Ned Shuck, Head Assistant Wrestling Coach at Army West Point
Front Rush is sharing stories from coaches across all divisions and sports. Every coach’s journey begins with the first six months.
Why did you start coaching?
I understood the positive difference that my high school wrestling coaches made in my life by helping me become a man of character and holding me accountable for success in the classroom and in my life as well. Without their mentorship, there is no telling where I would be today. I desire to have that same type of impact on all my athletes while helping them reach the pinnacle of the sport in performance as well.
In the beginning of your career, what was the most challenging part of your job?
Starting my professional career as a special education teacher with all its demands and pushing to build an elite high school program required a lot of time and commitment. I could have done a much better job of giving undivided attention to my wife and working hard to ensure I was serving her.
What is the biggest lesson you’ve learned while coaching wrestling?
There are no secrets to coaching wrestling or anything else. If you are willing to outwork everyone, you will experience tremendous levels of growth and hopefully your performance results will reflect your efforts. However, there are not guarantees, and those who take short cuts will be exposed.
What has been your biggest accomplishment as a coach?
I’ve had national champions and had NCAA trophy finishing teams, but by far the biggest accomplishment I’ve had as a coach is seeing all my athletes pursue their passions, be effective leaders, and impact many others through their careers and with their families.

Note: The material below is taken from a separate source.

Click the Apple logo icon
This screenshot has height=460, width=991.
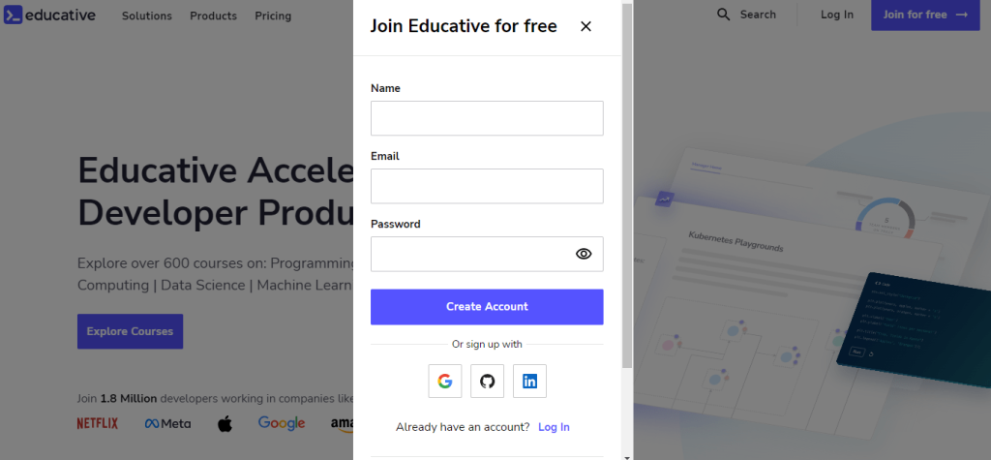225,423
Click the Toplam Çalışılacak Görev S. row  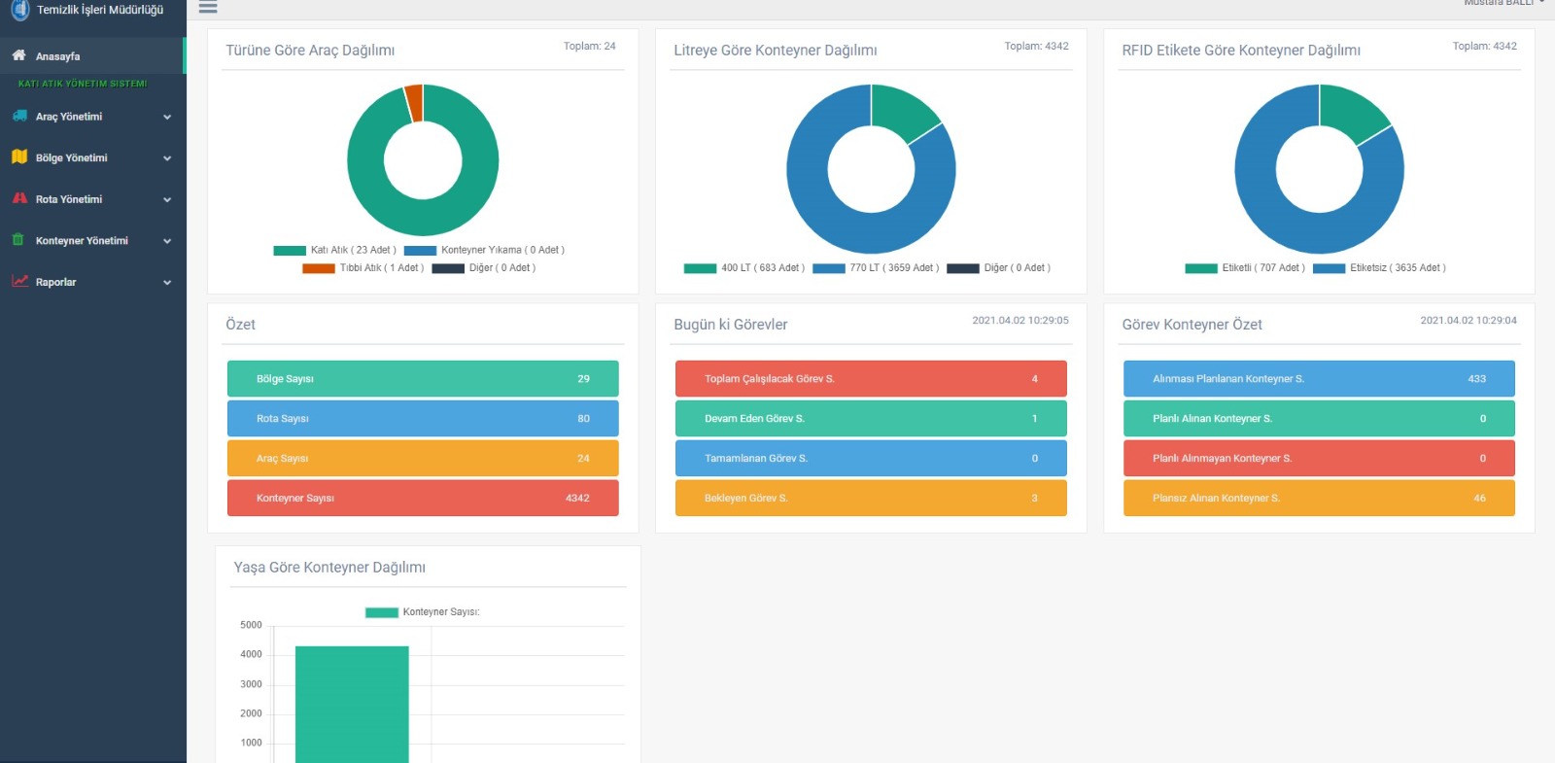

Seeing the exponential change that I had a small part in is incredibly rewarding and helps motivate me to be a better leader.
If you could go back to those first 6 months of coaching, what advice would you give yourself?

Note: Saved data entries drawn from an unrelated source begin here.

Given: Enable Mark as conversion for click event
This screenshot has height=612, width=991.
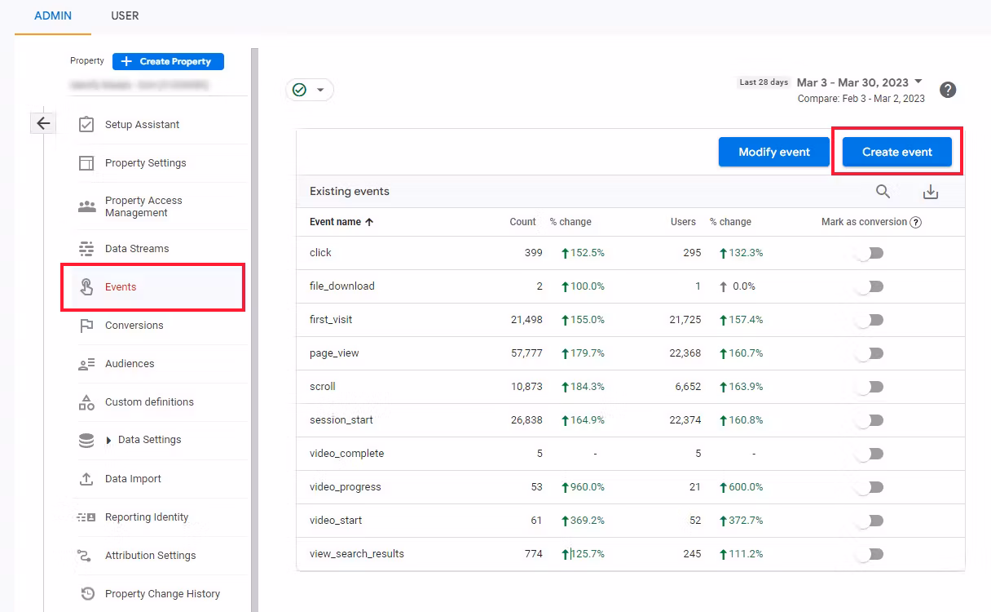Looking at the screenshot, I should click(x=869, y=253).
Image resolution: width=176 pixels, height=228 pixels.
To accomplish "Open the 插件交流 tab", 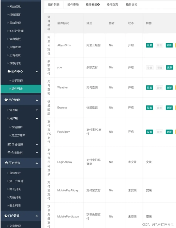I will (x=112, y=5).
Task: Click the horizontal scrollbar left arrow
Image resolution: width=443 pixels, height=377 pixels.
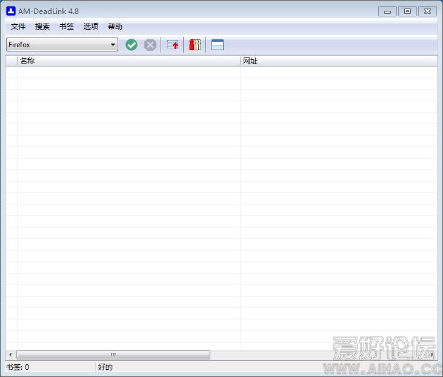Action: tap(10, 355)
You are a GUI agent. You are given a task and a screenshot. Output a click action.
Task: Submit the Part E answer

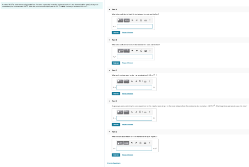pos(116,155)
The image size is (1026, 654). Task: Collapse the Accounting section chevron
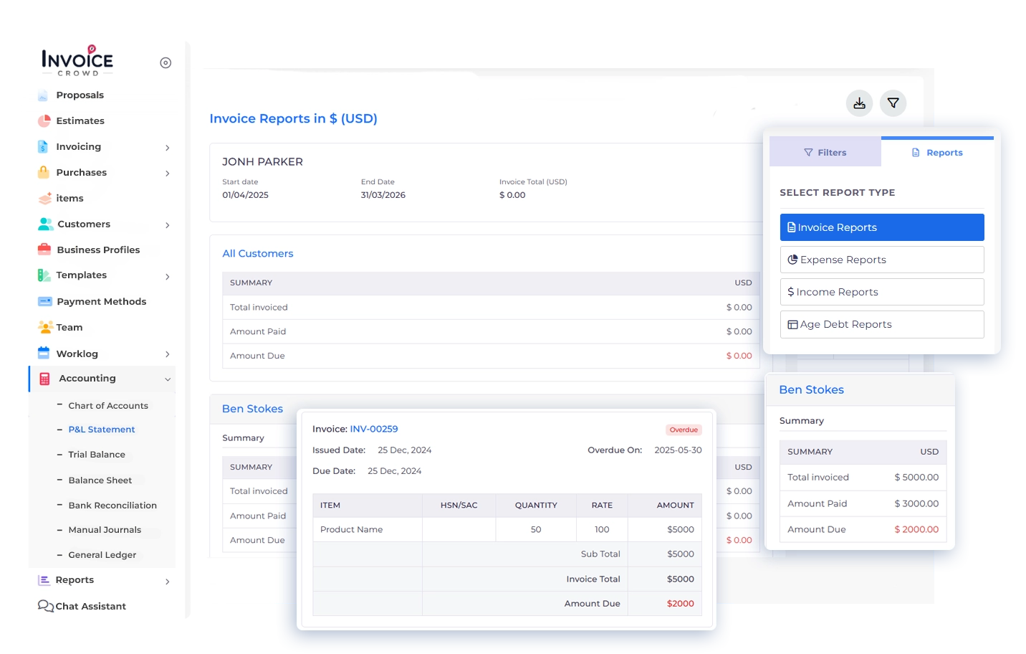coord(168,379)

I would have different answers probably with my high school and college experiences here. Being an assistant and being a head coach is significantly different as well.
As a head high school coach, I would have put more efforts in selling the vision to my administration and working to build those relationships with them and parents, while also establishing clear communication boundaries. You can never communicate your vision too much. Although not always desirable, over communicating is also key with everyone involved in your program.
As a head college coach, I would put a ton of energy into hiring and developing my staff. To maximize the program’s productivity in the identified priorities, you must develop systems and refine them as you work. Work hard at creating the systems, lean on your staff for their expertise, and take massive action to accomplish your vision.